_Element and text position data:_

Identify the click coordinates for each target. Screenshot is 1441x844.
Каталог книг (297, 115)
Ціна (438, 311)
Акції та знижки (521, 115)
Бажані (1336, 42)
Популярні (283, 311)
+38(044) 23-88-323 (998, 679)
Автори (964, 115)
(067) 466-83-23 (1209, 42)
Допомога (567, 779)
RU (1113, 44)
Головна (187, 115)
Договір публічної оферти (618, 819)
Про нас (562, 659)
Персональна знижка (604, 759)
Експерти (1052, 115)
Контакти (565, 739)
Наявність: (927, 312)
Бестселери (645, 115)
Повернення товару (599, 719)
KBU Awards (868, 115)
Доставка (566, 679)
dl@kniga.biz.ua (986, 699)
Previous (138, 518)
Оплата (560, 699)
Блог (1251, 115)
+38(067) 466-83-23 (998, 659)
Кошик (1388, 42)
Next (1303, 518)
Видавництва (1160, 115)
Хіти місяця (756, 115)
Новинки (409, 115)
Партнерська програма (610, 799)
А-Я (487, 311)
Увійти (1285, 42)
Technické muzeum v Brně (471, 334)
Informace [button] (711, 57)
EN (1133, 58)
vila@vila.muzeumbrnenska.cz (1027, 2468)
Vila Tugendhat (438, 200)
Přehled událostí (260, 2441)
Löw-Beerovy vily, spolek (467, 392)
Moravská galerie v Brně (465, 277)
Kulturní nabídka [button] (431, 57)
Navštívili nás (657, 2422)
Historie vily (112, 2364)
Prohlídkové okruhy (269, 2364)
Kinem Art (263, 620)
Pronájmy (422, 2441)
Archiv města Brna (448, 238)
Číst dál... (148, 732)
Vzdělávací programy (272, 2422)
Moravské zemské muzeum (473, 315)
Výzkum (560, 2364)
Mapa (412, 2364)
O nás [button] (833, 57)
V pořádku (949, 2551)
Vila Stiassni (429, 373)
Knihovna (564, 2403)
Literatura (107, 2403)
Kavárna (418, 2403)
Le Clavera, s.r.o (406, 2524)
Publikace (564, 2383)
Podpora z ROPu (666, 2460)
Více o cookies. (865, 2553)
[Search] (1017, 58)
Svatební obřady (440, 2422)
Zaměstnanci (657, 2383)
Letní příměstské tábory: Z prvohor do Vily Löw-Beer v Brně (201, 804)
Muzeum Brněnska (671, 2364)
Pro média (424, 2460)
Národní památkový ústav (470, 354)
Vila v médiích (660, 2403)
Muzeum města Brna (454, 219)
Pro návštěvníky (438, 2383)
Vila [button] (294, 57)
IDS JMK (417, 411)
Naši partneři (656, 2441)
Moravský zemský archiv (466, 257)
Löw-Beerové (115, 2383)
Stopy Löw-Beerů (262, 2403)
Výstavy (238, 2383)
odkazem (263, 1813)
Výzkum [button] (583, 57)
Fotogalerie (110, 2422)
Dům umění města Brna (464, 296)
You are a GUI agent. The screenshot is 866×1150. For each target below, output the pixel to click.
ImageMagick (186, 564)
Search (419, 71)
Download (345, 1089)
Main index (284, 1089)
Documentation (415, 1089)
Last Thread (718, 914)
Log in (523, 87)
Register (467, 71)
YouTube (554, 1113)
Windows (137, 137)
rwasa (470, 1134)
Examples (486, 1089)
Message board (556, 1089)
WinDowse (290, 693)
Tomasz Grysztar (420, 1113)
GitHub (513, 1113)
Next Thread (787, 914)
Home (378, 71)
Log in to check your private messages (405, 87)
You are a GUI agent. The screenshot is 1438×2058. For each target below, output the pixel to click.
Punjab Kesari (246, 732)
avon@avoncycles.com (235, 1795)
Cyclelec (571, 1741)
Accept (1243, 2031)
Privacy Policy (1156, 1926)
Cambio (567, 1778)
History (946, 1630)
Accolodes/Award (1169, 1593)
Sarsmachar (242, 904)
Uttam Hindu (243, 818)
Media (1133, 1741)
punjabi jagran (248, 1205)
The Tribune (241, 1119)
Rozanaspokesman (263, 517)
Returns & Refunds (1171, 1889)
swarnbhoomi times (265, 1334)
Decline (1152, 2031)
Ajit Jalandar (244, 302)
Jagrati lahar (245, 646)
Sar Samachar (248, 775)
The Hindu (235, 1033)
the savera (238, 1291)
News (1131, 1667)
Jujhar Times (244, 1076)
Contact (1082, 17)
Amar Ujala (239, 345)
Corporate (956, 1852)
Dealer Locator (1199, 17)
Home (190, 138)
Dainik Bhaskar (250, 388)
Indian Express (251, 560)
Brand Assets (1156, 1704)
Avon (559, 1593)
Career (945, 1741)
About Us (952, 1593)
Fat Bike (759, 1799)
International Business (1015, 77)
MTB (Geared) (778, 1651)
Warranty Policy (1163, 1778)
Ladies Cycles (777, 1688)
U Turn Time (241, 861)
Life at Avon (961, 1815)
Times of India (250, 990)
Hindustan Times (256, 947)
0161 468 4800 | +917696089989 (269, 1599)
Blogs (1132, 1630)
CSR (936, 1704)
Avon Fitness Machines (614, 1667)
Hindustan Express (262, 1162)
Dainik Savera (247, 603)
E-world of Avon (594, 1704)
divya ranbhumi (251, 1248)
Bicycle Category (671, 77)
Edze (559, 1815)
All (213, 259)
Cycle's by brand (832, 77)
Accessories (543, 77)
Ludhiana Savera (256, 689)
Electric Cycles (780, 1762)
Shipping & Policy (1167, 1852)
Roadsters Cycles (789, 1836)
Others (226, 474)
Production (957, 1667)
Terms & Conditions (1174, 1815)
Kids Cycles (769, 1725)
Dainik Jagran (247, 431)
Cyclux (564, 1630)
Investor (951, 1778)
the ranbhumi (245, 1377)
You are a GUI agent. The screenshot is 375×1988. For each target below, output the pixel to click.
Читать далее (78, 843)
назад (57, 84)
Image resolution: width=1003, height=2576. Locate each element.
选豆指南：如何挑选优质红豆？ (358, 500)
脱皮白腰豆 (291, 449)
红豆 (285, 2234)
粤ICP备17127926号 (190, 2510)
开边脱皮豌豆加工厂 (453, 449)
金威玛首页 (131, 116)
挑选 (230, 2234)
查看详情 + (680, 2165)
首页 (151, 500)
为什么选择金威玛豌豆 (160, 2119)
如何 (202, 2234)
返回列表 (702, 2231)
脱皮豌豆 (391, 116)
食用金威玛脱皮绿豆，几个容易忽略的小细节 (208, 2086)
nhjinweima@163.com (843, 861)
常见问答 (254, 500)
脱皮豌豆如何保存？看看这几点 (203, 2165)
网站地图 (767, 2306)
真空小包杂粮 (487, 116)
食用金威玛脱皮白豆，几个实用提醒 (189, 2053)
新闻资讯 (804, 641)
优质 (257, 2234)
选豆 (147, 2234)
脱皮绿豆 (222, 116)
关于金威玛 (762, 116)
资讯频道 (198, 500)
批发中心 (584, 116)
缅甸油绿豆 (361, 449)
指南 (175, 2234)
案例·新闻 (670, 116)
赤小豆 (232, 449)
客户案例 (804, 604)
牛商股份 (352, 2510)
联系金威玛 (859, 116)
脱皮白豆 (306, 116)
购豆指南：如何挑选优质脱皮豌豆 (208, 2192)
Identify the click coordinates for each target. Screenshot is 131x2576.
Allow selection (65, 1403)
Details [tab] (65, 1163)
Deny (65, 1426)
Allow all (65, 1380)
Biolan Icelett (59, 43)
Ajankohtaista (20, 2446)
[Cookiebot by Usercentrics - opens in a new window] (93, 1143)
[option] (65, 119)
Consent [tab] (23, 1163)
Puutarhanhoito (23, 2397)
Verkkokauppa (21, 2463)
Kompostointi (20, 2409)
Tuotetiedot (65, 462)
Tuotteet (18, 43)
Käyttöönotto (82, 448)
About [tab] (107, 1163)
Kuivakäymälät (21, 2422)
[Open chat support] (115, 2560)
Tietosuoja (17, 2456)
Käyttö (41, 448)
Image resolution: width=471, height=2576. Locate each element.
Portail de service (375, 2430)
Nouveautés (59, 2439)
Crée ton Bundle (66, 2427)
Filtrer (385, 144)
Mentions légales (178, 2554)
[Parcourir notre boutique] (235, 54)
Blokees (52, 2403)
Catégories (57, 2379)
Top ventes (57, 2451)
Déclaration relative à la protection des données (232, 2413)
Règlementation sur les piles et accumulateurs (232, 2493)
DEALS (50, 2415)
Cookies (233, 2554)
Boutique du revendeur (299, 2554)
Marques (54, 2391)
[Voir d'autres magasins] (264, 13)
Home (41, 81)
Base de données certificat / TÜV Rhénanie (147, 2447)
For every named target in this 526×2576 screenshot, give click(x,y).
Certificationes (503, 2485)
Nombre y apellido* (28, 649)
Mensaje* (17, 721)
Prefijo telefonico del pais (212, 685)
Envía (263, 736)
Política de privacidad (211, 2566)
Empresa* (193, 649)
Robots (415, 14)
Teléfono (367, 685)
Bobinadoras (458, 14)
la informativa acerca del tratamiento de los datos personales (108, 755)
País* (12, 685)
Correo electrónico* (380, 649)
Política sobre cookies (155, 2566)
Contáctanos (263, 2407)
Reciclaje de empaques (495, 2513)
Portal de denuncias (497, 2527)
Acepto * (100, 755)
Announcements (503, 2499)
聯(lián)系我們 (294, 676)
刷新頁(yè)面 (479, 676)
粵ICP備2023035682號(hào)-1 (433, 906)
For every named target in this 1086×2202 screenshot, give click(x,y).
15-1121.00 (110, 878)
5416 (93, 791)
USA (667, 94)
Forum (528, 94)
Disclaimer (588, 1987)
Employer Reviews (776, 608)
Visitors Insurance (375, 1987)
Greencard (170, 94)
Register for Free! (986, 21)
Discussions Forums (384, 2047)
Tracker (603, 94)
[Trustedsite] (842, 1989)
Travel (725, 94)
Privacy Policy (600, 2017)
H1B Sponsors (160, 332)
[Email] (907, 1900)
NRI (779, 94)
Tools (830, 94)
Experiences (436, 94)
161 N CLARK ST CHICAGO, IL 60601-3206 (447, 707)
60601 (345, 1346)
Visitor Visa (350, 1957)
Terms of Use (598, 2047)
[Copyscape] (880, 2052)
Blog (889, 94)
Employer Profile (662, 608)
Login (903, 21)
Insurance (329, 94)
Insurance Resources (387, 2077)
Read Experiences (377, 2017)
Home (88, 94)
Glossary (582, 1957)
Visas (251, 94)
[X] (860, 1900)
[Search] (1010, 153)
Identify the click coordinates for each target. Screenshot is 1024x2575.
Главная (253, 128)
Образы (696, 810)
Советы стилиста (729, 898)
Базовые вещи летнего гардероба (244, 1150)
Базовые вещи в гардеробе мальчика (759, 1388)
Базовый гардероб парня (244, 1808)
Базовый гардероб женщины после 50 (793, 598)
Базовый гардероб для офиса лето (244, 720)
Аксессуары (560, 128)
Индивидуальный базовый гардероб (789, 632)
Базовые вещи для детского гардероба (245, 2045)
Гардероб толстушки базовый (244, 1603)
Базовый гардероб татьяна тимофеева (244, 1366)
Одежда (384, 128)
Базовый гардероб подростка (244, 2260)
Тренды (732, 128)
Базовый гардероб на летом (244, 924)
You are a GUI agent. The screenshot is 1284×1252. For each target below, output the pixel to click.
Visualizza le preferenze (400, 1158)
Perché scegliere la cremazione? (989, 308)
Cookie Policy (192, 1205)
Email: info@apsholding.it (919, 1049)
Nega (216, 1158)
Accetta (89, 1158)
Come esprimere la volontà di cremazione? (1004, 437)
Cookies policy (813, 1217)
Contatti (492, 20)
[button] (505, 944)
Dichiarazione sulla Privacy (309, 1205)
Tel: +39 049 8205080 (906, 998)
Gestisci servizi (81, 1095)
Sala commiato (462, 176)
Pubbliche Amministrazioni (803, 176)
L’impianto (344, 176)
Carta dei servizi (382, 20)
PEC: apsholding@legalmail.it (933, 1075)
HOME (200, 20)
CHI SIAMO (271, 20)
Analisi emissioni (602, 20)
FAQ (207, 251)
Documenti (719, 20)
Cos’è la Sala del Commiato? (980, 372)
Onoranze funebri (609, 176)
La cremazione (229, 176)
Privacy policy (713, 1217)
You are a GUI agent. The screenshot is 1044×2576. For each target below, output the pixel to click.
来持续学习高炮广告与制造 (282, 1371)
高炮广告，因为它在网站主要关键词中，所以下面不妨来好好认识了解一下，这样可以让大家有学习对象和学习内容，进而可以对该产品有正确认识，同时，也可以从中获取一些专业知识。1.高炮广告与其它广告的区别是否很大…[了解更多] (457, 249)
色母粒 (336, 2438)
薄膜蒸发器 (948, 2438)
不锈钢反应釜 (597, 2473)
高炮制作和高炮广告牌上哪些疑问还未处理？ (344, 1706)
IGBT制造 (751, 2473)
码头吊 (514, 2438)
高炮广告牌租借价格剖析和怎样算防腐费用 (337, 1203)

_Instruction:_
Pull out the lines of the data above, everything from the line containing "Reciclaje de empaques (495, 2513)" down to the line containing "Terms of Use (598, 2047)", both included, and reproduce them without any change.

_Final result:_
Reciclaje de empaques (495, 2513)
Portal de denuncias (497, 2527)
Acepto * (100, 755)
Announcements (503, 2499)
聯(lián)系我們 (294, 676)
刷新頁(yè)面 (479, 676)
粵ICP備2023035682號(hào)-1 (433, 906)
For every named target in this 1086×2202 screenshot, give click(x,y).
15-1121.00 (110, 878)
5416 (93, 791)
USA (667, 94)
Forum (528, 94)
Disclaimer (588, 1987)
Employer Reviews (776, 608)
Visitors Insurance (375, 1987)
Greencard (170, 94)
Register for Free! (986, 21)
Discussions Forums (384, 2047)
Tracker (603, 94)
[Trustedsite] (842, 1989)
Travel (725, 94)
Privacy Policy (600, 2017)
H1B Sponsors (160, 332)
[Email] (907, 1900)
NRI (779, 94)
Tools (830, 94)
Experiences (436, 94)
161 N CLARK ST CHICAGO, IL 60601-3206 (447, 707)
60601 (345, 1346)
Visitor Visa (350, 1957)
Terms of Use (598, 2047)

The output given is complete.